_WORK TASK_: Reply with every entry, repeated exactly as given.

_EXERCISE DATA_:

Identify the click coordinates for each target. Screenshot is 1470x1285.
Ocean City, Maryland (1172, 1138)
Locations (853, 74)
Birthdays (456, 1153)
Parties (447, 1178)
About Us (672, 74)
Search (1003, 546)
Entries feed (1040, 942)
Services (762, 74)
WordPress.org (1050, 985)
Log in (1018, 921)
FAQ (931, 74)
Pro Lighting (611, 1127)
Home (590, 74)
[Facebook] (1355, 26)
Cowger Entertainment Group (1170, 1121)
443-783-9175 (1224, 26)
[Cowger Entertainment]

_ANSWER TO THE EXERCISE_:
Identify the click coordinates for each target. Screenshot is 1470x1285.
Ocean City, Maryland (1172, 1138)
Locations (853, 74)
Birthdays (456, 1153)
Parties (447, 1178)
About Us (672, 74)
Search (1003, 546)
Entries feed (1040, 942)
Services (762, 74)
WordPress.org (1050, 985)
Log in (1018, 921)
FAQ (931, 74)
Pro Lighting (611, 1127)
Home (590, 74)
[Facebook] (1355, 26)
Cowger Entertainment Group (1170, 1121)
443-783-9175 (1224, 26)
[Cowger Entertainment]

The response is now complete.